Folha de S. Paulo
Taxação mais elevada aos mais ricos não deve
ser vista como punição, mas como passo essencial para um ambiente econômico
mais equilibrado
Doutora em psicologia da educação (PUC-SP), é
socióloga e presidente do Conselho da Fundação Tide Setubal
Tem sido crescente a minha preocupação com
a concentração
de riqueza e o combate às desigualdades no
Brasil. Já me posicionei publicamente a favor da taxação
progressiva dos chamados super-ricos por meio de uma reforma
tributária que seja amplamente discutida com a sociedade.
Tenho atuado nessa causa articulando organizações sociais, pesquisadores acadêmicos e poder público. Nessa trajetória, estou convicta de que um dos caminhos eficazes para reduzir as disparidades estruturantes em nosso país é um sistema que atue como instrumento de equilíbrio, protegendo os que têm menos e fortalecendo a responsabilidade dos que mais podem contribuir —o oposto do que temos hoje.
Recentemente, o governo federal deu um passo
importante para corrigir essa distorção ao propor a isenção do Imposto de
Renda para quem ganha
até R$ 5.000 e o aumento da alíquota para os mais ricos. Em que pese a
ampla repercussão da proposta, o debate sobre a reforma tributária não deve ser
reduzido a uma questão fiscal ou de concessão de benefícios.

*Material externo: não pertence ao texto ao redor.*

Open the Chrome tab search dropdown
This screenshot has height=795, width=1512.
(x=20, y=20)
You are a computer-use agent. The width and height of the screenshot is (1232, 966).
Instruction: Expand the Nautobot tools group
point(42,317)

O que está em jogo é a construção de um
sistema mais distributivo e justo. Durante anos, a regressividade do nosso
sistema permitiu que os mais ricos pagassem alíquotas menores em proporção à
sua renda, aprofundando a desigualdade. Agora, o governo federal pretende
complementar as faixas e o mecanismo do imposto atualmente aplicado, que pode
resultar em alíquotas reais para os mais ricos até menores do que as aplicadas
sobre os mais pobres. A nova proposta caminha na direção certa ao defender a
implementação de um imposto mínimo para a população com maior poder aquisitivo,
promovendo um modelo efetivamente progressivo.
Nesse contexto, a taxação mais elevada para
os que possuem maior capacidade contributiva não deve ser vista como uma
punição, mas como um passo essencial para um ambiente
econômico mais equilibrado. Da mesma forma, a isenção do Imposto de Renda
para as camadas mais baixas não é um simples benefício —é um voto de confiança
na capacidade de ascensão social dessas pessoas. Um sistema progressivo permite
que aqueles que começam a ganhar mais passem a contribuir gradualmente, sem que
sejam tributados da mesma forma que os super-ricos.

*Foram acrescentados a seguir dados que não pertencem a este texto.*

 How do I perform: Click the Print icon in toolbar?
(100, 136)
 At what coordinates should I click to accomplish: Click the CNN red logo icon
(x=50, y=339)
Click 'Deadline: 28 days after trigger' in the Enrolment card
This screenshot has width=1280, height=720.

Mas, se um primeiro passo da justiça
tributária pode ter sido dado com essa proposta do governo, cabe lembrar que,
sozinha, não será suficiente para transformar a estrutura de desigualdade do
país. Os privilégios, infelizmente, ainda fazem parte do funcionamento de
muitas das nossas instituições. Do ponto de vista da construção coletiva da
sociedade brasileira, a lógica da excepcionalidade para seguir regras e o
favorecimento de alguns em detrimento de outros ainda resiste a mudanças. Além
da reforma tributária, é preciso seguir transformando essa cultura do
privilégio.
No âmbito fiscal, que concentra parte do
debate, são muitos os pontos em que essas mudanças precisam acontecer. Um
exemplo são os supersalários
no setor público. Estudos recentes do Movimento Pessoas à Frente (MPF)

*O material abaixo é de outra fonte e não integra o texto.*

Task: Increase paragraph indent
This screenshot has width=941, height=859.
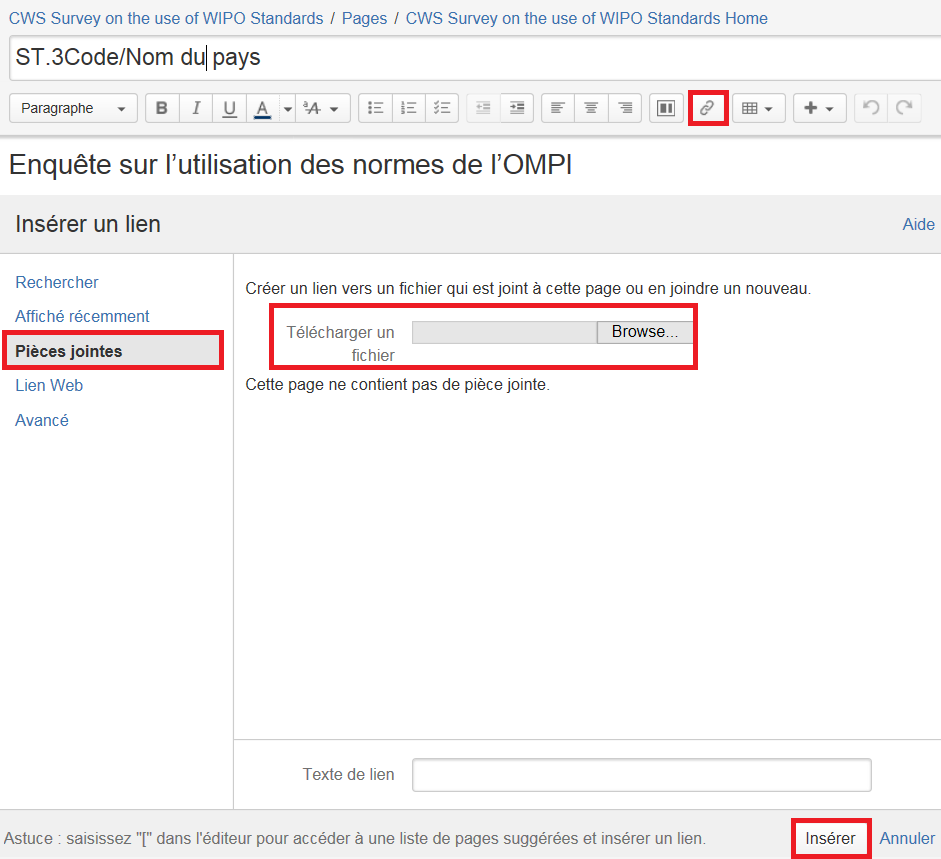Action: coord(516,108)
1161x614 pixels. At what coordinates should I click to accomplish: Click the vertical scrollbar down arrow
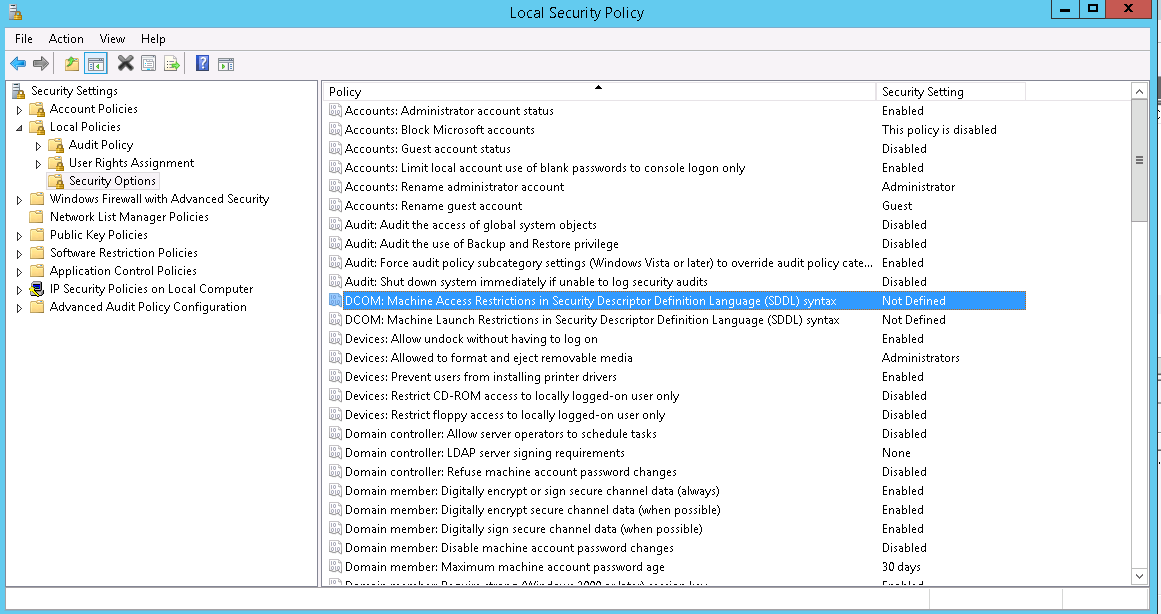[x=1139, y=577]
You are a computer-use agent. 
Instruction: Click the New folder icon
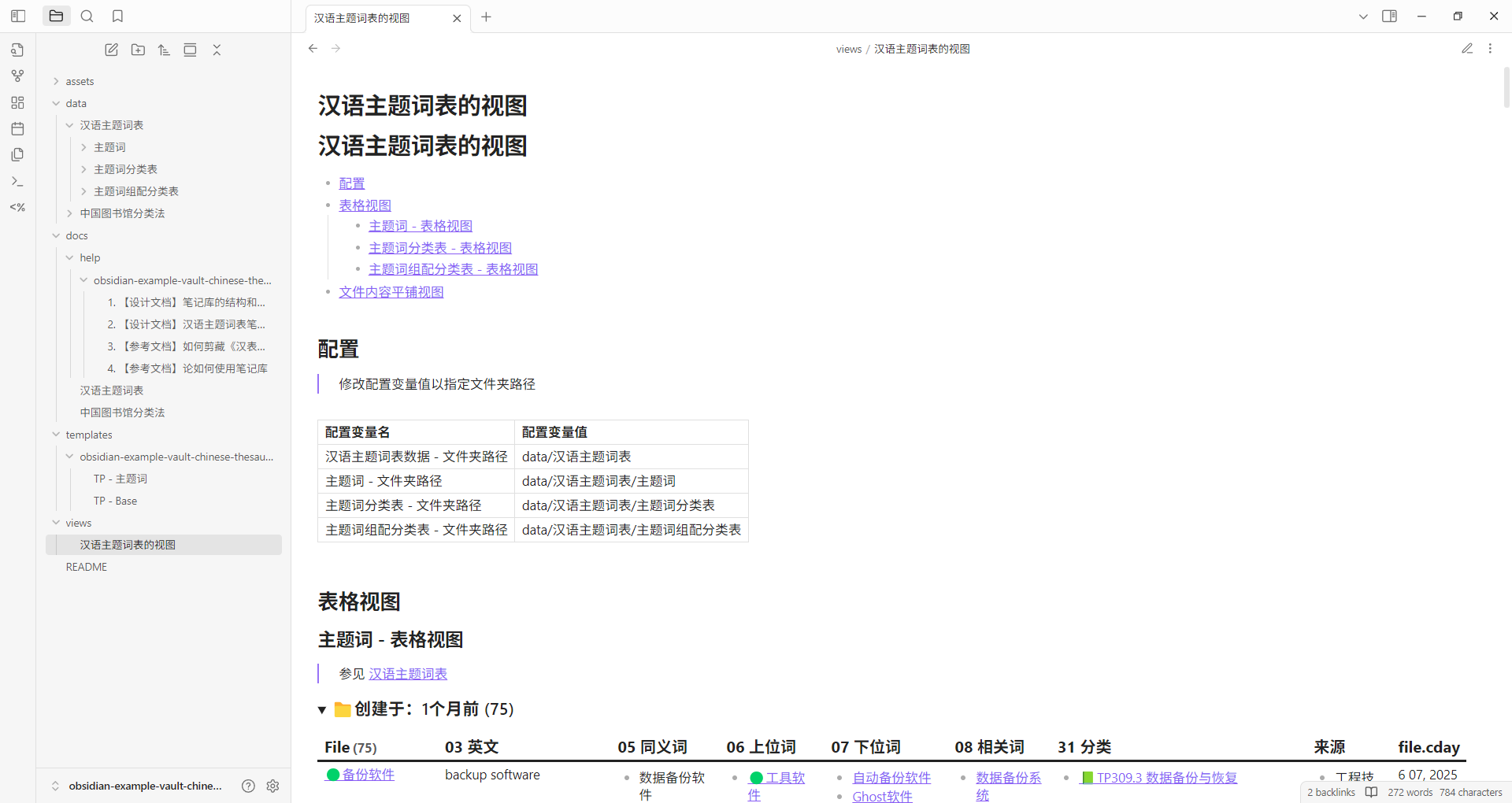(138, 50)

revelam que, em 2023, as despesas acima do teto constitucional, conhecidas como
"penduricalhos", custaram mais de R$ 11,1 bilhões aos cofres
públicos. Os supersalários de uma minoria representam um sistema de privilégios
incompatível com a realidade da esmagadora maioria dos brasileiros. O último
projeto de lei dedicado a mudar essa realidade acabou sofrendo muitas
alterações e pode servir mais como a consolidação de privilégios do que para
sua superação. É nítida a dificuldade de nossas instituições de corrigirem
esses tipos de distorções.
O caminho para um sistema econômico mais
justo e ético passa pela desconstrução da ideia de privilégio como algo
desejável. Pelo contrário, devemos incentivar que a verdadeira riqueza esteja
na construção de uma sociedade em que a realização pessoal não se faça à custa
do bem-estar coletivo, mas sim em harmonia com ele. É dessa forma que se
constrói um país mais justo e sustentável.